=== Task ===
Filter the entries down to the lines holding "number", then copy those lines.

** Opening Data for processing block **

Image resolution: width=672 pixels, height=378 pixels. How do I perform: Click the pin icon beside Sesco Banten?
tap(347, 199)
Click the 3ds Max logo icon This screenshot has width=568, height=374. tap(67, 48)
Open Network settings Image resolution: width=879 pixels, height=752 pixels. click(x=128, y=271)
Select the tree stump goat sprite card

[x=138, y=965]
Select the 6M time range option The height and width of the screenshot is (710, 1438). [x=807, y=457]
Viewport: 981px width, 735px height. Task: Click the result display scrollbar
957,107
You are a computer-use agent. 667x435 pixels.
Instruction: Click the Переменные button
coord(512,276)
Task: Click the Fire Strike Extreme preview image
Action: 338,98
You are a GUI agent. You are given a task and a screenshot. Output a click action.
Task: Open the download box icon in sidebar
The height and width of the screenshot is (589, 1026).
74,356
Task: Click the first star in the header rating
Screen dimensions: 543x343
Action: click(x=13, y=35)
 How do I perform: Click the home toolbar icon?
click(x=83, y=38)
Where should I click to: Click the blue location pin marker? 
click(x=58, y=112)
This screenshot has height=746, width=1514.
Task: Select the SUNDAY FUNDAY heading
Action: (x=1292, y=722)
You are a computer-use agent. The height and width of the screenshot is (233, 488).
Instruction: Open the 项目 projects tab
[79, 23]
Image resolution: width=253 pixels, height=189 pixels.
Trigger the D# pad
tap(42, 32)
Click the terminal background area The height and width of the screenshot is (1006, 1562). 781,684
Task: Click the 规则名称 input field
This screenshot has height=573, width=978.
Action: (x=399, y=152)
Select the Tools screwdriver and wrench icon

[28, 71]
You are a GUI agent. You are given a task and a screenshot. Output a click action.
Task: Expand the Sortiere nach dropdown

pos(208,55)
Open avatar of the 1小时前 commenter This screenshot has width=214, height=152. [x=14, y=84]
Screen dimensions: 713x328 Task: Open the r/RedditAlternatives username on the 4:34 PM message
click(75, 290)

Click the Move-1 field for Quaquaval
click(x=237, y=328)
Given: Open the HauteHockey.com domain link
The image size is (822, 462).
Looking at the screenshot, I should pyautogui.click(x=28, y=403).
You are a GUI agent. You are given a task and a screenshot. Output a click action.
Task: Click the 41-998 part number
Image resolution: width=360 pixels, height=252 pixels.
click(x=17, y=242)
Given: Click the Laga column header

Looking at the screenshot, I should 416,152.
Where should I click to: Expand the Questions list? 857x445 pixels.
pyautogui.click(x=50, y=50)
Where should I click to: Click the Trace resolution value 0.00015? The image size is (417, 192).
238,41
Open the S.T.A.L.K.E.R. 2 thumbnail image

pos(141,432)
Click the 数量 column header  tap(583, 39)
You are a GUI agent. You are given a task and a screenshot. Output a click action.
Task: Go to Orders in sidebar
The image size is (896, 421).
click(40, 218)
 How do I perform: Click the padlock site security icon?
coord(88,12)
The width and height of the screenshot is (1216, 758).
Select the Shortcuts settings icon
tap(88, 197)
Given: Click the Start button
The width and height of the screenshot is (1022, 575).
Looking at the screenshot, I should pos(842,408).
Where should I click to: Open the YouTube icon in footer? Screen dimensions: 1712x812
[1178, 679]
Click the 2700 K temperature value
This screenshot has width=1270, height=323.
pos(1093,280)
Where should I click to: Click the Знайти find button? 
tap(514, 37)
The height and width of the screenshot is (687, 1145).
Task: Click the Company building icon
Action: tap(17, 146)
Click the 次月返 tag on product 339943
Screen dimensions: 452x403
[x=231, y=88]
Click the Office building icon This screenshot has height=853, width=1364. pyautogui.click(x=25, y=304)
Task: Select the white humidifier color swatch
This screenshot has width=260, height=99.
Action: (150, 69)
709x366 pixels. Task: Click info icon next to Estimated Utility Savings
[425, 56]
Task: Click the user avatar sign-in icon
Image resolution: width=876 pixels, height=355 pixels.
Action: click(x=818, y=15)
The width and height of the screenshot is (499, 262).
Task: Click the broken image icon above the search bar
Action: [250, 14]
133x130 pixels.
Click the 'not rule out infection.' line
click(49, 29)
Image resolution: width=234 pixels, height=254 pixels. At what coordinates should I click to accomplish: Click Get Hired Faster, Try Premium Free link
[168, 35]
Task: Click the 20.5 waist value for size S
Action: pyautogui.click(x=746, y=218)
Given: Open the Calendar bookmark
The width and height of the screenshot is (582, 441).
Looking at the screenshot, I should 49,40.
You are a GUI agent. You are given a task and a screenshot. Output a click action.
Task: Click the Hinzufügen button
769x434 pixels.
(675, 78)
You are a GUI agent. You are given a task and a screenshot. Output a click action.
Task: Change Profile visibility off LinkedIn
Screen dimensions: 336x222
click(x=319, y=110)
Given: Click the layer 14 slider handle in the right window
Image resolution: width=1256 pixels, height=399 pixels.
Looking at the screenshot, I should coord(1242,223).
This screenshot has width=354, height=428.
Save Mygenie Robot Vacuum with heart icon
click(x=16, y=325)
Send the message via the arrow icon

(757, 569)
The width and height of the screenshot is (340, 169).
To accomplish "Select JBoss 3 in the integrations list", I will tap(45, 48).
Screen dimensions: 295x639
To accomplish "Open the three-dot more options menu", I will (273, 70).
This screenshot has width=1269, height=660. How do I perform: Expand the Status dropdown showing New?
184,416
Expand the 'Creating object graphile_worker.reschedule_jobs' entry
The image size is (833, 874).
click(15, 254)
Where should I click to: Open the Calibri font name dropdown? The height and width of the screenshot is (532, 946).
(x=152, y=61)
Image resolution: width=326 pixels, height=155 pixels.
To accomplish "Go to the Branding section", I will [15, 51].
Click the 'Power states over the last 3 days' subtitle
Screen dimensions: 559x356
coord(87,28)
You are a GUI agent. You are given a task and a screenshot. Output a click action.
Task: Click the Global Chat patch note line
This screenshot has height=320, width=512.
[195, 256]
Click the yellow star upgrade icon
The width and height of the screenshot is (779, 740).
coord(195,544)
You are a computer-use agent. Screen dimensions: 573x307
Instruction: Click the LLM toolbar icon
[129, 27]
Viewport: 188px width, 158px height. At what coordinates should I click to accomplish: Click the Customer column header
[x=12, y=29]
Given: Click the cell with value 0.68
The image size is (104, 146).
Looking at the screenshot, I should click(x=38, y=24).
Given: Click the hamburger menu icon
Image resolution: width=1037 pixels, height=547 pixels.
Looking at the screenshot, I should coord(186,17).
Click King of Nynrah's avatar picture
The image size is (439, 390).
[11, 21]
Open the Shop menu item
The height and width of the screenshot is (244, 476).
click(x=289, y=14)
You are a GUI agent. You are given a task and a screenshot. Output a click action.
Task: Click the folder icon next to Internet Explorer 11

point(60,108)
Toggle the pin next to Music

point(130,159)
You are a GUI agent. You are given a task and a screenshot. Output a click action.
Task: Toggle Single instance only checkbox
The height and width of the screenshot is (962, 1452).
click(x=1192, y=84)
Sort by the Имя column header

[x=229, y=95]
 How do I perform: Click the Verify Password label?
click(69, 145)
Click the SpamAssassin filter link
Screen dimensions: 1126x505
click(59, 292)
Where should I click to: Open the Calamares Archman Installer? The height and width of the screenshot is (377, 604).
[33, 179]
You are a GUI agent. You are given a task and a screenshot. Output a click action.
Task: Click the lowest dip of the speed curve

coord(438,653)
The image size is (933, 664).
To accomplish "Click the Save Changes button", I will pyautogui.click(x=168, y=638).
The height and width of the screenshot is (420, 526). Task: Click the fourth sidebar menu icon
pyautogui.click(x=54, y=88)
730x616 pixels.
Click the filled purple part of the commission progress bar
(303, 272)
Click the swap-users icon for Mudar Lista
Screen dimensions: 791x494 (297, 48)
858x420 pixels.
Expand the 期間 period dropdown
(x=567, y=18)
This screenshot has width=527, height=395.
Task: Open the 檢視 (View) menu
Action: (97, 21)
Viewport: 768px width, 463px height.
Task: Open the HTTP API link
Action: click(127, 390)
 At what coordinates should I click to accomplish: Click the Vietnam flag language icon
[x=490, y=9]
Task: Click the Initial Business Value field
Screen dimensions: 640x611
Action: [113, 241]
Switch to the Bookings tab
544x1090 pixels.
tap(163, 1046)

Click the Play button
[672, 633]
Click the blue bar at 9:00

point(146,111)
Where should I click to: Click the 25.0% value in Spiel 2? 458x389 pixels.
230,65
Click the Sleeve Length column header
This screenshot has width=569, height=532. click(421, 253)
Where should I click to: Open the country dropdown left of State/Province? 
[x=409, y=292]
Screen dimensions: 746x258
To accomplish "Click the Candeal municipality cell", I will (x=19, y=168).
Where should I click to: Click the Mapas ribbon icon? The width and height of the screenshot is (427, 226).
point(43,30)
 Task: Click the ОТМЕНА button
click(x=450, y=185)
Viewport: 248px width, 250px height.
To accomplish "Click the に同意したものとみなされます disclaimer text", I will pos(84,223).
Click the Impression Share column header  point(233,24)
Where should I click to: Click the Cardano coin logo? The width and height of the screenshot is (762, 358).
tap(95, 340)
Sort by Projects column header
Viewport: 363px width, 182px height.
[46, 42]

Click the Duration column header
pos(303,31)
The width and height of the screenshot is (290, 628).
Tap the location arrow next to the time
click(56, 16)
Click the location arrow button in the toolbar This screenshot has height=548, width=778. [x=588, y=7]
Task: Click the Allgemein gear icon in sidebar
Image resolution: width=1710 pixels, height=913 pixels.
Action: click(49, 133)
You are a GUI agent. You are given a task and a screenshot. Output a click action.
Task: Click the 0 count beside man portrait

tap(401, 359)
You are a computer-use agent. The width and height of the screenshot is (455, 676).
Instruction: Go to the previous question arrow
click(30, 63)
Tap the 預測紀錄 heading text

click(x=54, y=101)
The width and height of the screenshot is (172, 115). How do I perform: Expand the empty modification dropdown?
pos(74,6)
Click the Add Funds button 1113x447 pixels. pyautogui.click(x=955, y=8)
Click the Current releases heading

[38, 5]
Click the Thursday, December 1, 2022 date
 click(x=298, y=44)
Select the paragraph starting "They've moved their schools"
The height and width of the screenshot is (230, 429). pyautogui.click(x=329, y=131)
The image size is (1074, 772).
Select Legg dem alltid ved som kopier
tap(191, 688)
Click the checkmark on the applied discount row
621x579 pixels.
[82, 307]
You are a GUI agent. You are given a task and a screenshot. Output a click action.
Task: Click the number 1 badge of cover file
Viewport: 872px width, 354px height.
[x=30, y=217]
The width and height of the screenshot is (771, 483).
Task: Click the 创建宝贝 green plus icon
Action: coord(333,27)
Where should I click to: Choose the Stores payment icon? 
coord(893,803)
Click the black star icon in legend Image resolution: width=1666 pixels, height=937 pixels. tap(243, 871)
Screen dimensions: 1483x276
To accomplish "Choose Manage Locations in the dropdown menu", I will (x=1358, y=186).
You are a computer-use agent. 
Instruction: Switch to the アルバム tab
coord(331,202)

** Closing Data for processing block **

=== Exercise solution ===
Task: Click the 41-998 part number
Task: Click the number 1 badge of cover file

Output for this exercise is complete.